→ What this task involves: Go through the data line by line and count the lines that hold "agent". Reply with the total only.
─── Stored data ───
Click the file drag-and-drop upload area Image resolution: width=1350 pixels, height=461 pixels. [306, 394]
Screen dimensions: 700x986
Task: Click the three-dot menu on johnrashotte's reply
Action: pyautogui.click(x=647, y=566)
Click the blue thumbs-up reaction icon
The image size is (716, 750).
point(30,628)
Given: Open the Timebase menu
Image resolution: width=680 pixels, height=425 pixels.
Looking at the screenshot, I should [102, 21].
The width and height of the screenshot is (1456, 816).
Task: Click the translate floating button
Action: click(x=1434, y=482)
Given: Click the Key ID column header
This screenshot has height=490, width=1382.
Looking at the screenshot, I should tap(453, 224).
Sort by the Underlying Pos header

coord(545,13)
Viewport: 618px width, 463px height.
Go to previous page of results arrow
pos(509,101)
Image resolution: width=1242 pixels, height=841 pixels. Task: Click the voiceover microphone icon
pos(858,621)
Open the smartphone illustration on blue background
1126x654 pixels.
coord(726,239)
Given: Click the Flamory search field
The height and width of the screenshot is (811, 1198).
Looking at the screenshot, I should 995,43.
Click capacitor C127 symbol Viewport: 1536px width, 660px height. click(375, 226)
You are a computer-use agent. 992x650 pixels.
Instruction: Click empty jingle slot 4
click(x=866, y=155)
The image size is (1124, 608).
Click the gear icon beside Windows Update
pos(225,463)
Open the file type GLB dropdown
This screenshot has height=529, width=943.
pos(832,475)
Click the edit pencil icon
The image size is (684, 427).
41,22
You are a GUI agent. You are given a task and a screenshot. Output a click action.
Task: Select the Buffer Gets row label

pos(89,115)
───
→ Exercise answer: 2